Conclusion: A Call for Reflection and Balance

"Bad Therapy" serves as a wake-up call for parents, educators, and mental health professionals. Abigail Shrier challenges us to examine the unintended consequences of our well-meaning efforts to support young people's mental health and emotional well-being. By applying the concept of iatrogenesis to the realm of mental health and parenting, she argues that our attempts to protect and nurture may be inadvertently fostering a sense of fragility and helplessness.
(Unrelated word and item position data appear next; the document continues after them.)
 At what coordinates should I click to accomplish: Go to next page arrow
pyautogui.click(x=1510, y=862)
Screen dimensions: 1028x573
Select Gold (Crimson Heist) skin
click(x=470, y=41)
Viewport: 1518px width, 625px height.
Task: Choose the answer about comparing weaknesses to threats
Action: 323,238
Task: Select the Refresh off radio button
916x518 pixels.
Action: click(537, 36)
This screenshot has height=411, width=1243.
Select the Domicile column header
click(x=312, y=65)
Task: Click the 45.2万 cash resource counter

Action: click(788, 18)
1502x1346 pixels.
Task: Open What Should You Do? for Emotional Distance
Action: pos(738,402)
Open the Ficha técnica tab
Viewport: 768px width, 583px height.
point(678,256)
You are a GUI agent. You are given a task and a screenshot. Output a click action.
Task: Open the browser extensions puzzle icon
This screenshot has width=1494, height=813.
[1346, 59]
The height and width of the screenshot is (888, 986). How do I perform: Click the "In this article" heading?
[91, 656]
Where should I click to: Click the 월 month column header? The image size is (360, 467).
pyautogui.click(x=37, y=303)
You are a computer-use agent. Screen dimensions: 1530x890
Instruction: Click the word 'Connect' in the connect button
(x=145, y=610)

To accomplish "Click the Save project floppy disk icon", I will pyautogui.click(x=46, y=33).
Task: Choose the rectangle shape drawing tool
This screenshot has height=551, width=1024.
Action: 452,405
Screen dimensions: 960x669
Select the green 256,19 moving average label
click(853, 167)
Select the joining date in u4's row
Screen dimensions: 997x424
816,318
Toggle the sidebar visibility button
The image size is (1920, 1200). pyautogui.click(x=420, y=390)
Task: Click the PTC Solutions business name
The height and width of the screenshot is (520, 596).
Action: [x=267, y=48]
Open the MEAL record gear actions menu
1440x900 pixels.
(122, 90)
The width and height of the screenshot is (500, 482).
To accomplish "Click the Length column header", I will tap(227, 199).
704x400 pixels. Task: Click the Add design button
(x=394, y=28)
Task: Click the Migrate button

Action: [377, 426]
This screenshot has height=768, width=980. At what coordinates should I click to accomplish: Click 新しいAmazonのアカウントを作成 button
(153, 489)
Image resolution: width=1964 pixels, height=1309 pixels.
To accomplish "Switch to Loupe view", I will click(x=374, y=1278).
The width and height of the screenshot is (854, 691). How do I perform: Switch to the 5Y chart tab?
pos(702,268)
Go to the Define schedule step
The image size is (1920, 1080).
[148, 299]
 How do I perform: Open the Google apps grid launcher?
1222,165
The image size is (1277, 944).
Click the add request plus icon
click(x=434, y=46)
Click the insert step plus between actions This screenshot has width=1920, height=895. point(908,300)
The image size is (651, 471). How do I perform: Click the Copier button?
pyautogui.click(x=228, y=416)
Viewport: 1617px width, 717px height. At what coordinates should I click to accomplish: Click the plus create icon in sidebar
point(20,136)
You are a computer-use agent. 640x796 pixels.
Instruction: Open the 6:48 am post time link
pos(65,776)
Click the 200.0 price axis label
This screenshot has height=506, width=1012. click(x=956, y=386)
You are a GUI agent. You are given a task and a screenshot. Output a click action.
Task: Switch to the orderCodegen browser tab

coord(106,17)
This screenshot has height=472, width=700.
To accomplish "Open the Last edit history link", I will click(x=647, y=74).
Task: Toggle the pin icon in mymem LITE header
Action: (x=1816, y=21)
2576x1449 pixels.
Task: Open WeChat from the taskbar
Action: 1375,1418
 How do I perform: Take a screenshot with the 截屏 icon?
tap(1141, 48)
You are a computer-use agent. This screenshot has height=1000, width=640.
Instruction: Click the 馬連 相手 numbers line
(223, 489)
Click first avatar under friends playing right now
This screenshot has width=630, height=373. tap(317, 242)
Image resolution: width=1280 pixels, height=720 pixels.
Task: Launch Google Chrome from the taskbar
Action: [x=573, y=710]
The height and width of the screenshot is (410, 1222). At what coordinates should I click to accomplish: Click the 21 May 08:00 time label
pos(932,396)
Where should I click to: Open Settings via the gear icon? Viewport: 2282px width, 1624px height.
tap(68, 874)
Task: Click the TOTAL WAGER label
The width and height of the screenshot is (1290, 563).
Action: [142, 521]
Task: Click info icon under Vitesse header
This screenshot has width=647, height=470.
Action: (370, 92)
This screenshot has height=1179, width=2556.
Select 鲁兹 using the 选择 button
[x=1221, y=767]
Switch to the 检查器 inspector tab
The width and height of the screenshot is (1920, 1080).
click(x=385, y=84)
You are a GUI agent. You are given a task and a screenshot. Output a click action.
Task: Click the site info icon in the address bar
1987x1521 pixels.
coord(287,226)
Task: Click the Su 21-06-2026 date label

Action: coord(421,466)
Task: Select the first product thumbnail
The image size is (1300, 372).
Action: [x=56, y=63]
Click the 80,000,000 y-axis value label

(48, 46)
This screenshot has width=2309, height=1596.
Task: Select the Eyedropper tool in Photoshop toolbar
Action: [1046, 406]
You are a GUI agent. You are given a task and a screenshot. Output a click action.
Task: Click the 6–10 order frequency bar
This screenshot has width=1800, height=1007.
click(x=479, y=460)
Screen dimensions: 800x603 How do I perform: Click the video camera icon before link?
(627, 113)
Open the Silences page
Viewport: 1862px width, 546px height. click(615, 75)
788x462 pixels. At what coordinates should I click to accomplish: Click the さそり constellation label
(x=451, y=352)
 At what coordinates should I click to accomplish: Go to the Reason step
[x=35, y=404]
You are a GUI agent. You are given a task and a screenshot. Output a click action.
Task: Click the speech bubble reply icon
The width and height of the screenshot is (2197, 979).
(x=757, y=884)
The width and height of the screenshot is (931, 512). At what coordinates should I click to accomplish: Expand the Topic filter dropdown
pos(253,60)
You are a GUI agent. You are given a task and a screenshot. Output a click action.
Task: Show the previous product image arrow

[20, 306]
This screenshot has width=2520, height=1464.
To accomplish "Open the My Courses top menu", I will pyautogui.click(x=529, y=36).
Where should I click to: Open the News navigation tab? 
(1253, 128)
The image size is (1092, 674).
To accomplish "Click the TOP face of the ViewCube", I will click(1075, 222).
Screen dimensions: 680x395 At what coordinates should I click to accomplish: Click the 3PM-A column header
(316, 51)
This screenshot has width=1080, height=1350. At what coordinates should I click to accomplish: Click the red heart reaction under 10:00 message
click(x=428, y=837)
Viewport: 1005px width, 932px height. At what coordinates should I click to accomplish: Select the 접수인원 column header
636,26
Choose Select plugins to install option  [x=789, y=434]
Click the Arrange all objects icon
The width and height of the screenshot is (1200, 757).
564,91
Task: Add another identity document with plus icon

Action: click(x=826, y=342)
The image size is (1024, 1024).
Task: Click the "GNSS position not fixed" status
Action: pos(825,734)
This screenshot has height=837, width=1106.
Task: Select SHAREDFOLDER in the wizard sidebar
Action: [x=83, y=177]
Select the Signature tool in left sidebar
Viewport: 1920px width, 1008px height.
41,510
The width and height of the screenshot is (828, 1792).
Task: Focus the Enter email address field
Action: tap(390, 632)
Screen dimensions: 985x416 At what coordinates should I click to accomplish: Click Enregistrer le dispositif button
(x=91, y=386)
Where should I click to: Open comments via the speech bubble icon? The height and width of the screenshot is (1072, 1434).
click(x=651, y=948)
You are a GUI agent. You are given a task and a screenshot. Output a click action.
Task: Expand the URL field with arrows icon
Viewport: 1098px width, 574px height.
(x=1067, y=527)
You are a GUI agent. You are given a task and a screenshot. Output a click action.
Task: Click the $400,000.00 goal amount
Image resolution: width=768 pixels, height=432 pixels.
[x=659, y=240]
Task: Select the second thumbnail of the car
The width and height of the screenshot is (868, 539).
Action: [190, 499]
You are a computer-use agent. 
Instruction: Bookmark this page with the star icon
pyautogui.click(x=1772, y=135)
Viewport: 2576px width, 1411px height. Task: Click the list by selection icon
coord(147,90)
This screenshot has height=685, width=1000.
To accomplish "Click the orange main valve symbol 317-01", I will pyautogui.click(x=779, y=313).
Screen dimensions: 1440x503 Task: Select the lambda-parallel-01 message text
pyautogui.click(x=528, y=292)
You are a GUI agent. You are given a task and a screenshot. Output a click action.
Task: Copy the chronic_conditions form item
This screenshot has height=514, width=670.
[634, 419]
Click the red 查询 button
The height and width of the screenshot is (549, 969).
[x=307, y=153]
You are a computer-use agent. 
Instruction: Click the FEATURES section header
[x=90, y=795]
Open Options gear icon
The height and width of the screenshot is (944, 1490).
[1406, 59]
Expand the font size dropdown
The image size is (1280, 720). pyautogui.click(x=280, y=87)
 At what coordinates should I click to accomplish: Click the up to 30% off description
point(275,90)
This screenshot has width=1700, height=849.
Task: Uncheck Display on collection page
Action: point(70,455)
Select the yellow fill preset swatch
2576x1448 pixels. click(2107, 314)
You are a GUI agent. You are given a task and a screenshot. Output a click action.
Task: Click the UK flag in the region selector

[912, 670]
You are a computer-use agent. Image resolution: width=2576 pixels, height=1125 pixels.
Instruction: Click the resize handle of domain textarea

However, Shrier's work is not merely a critique of current practices. It's an invitation to strike a balance between providing love and support while also encouraging independence, grit, and the ability to learn from adversity. In our quest to help young people thrive, we must be mindful of the potential pitfalls of overprotection and strive to foster the mindsets and skills needed to navigate life's challenges with confidence and resilience.

As we move forward, it's crucial to remember that there is no one-size-fits-all approach to mental health or parenting. Each child is unique, with their own strengths, challenges, and needs. The goal should be to create an environment that supports emotional well-being while also promoting growth, resilience, and the development of essential life skills.

"Bad Therapy" challenges us to reflect on our assumptions about mental health and child-rearing, and to consider whether our current approaches are truly serving the best interests of young people. By fostering a culture that values both emotional support and personal responsibility, we can help create a generation of young adults who are not only emotionally aware but also capable, resilient, and ready to face the challenges of an ever-changing world.

In the end, Shrier's work reminds us that the ultimate goal of parenting and mental health support should be to raise children who are capable of navigating the complexities of adult life with confidence, empathy, and resilience. It's a delicate balance, but one that is crucial for the well-being and success of future generations.